**Passage**:
[Start of section]
Jeffrey Raymond Sebo (born February 24, 1983) is an American philosopher. He is clinical associate professor of environmental studies, director of the animal studies MA program, and affiliated professor of bioethics, medical ethics, and philosophy at New York University. In 2022, he published his first sole-authored book, Saving Animals, Saving Ourselves.

Early life and education 
Sebo is the son of Sheryl L. Sebo, an organist, and Eric J. Sebo, a systems special operations manager, of Plano, Texas. He studied philosophy and sociology at Texas Christian University, graduating summa cum laude with a BA in 2005. In the same year, he published his first academic article, "A Critique of the Kantian Theory of Indirect Duties to Animals," in Animal Liberation Philosophy & Policy. During his studies, he founded two animal rights groups in Fort Worth, Texas, one that hosted movie nights and ran leafletting campaigns and another that facilitated care for feral cats. Sebo completed his PhD at New York University in 2011. His dissertation, The Personal Is Political, was supervised by Derek Parfit, John Richardson, Sharon Street, and J. David Velleman (chair of the committee).
[End of section]
**Task description**:
Answer these questions using the passage on Jeffrey Sebo.
1. At which university is Sebo a clinical associate professor of environmental studies?
2. In what year did he receive his BA from Texas Christian University?
3. Who chaired the committee for his dissertation?

**Extracted information**:
[Start of section]
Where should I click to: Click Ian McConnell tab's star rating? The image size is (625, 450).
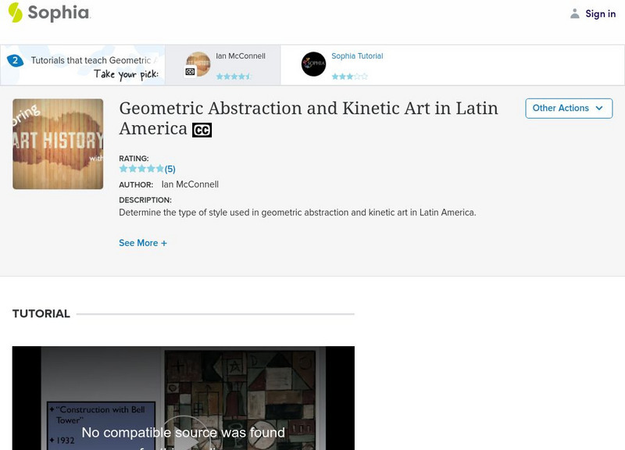coord(234,77)
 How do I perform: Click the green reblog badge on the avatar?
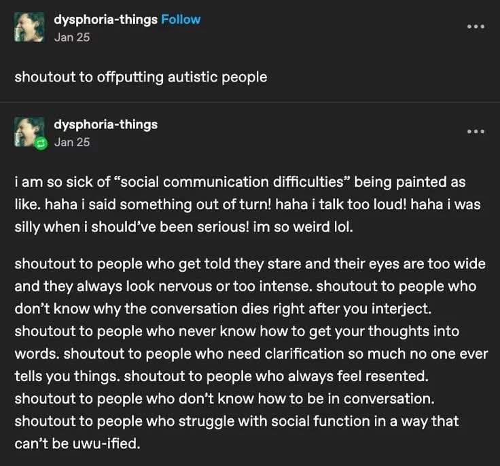coord(41,144)
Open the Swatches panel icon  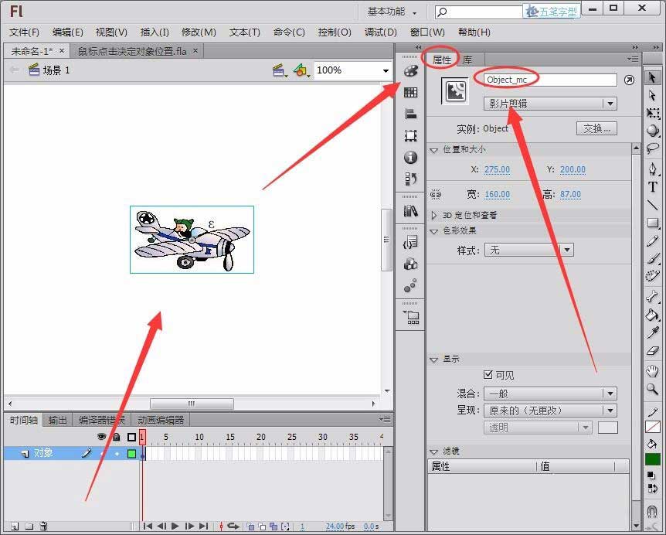pyautogui.click(x=411, y=94)
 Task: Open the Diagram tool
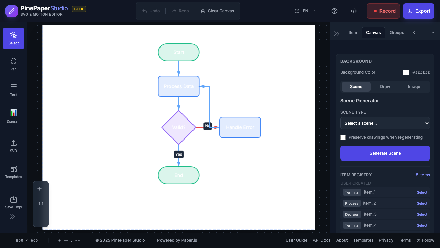point(13,116)
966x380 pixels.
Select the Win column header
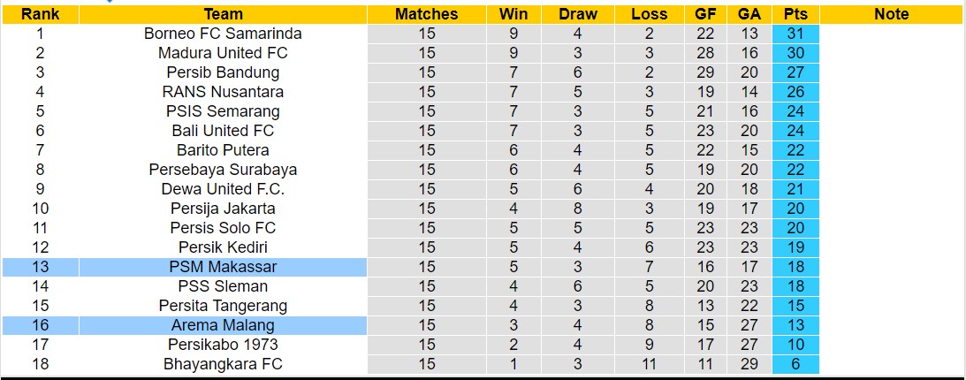coord(513,14)
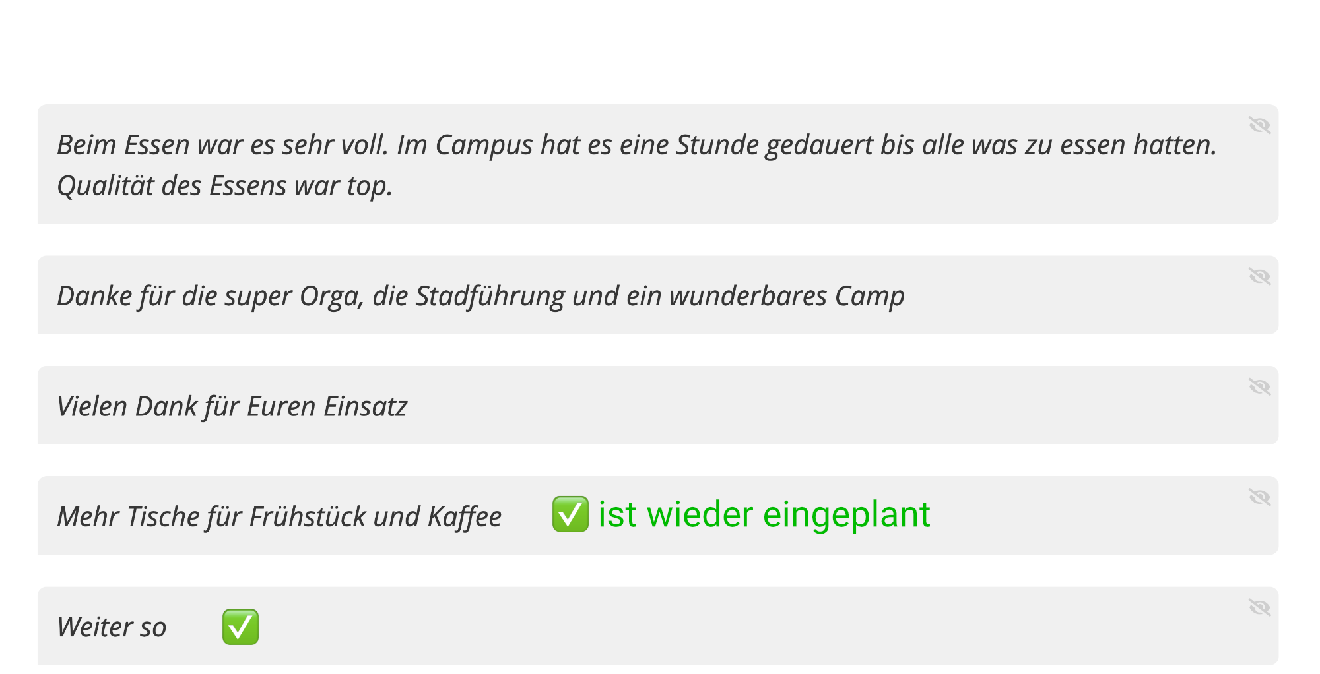The width and height of the screenshot is (1320, 674).
Task: Toggle eye icon on 'Mehr Tische für Frühstück' comment
Action: tap(1259, 496)
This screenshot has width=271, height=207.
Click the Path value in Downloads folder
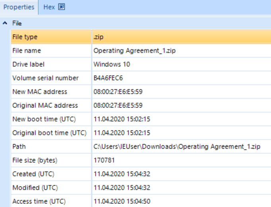click(x=177, y=147)
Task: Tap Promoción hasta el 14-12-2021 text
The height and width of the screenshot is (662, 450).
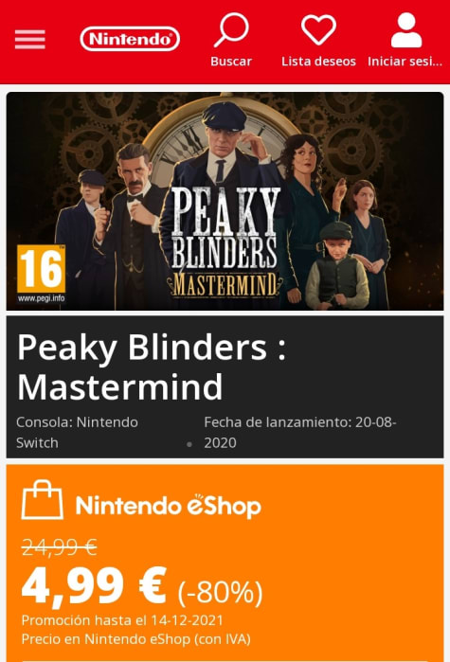Action: pos(122,620)
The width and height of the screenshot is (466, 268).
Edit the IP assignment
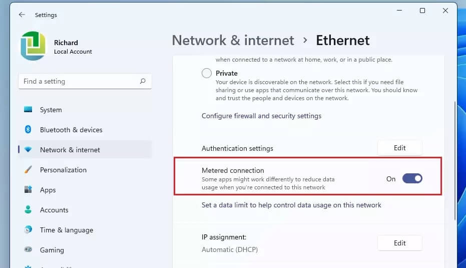tap(399, 243)
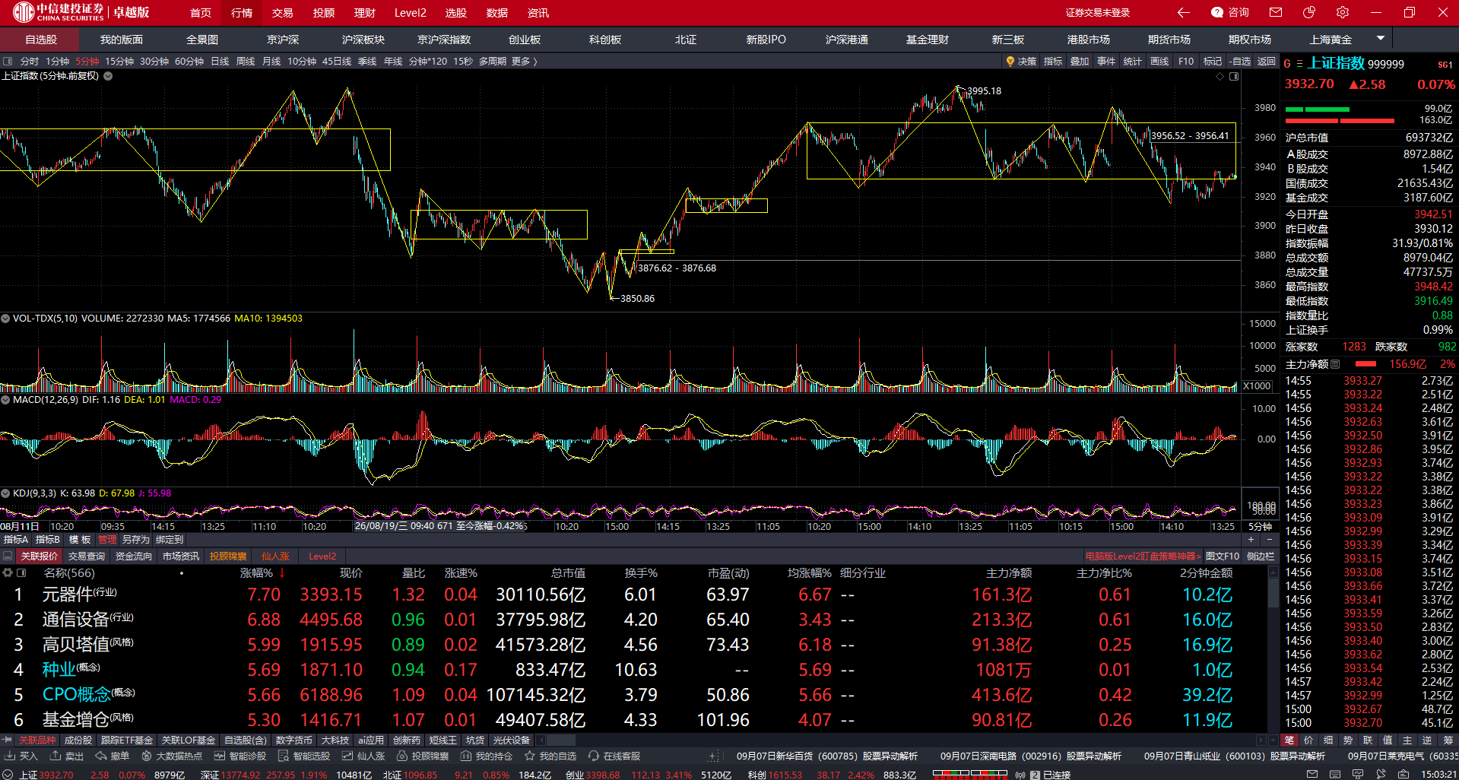Open the 行情 menu
This screenshot has height=780, width=1459.
click(x=242, y=12)
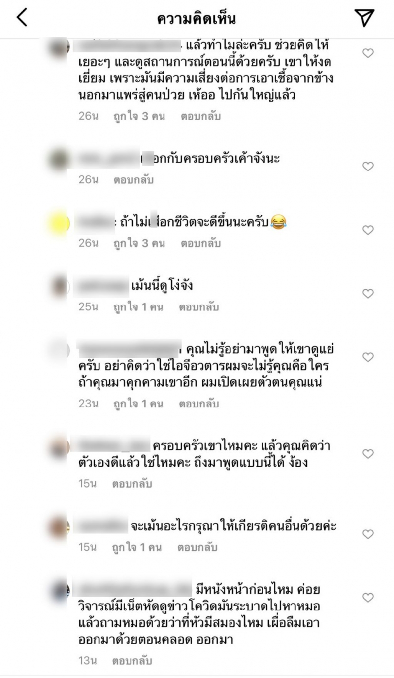Open avatar of เม้นนี้ดูโง่จัง commenter

click(62, 287)
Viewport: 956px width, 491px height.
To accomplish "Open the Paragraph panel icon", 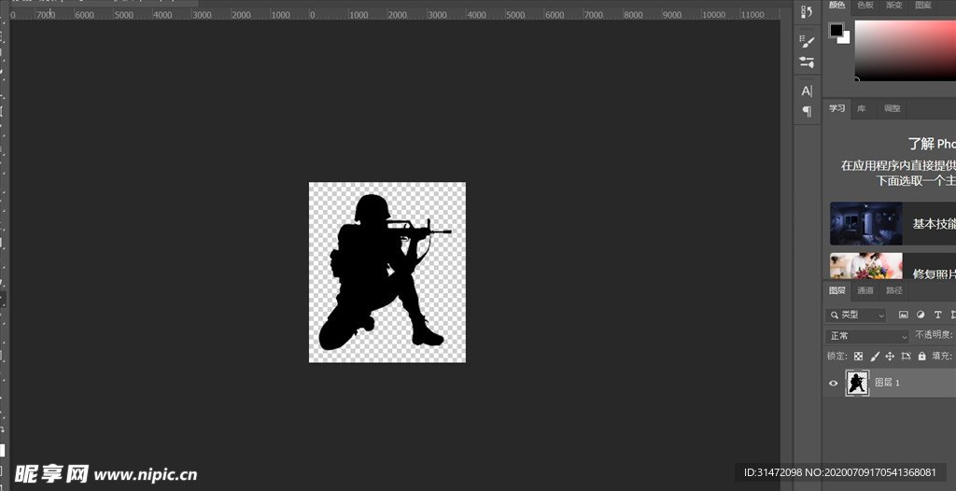I will (808, 111).
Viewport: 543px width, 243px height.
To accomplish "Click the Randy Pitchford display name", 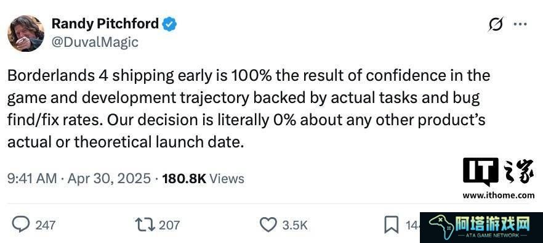I will (105, 24).
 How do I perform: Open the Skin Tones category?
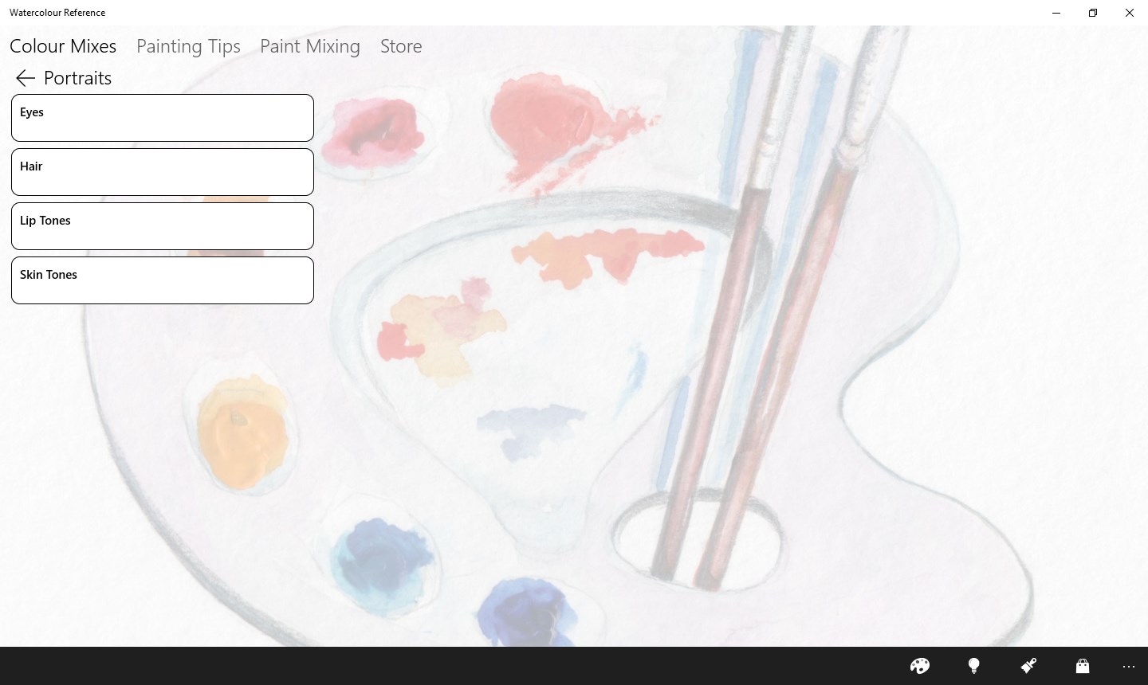163,280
[End of section]
**Solution**:
1. New York University
2. 2005
3. J. David Velleman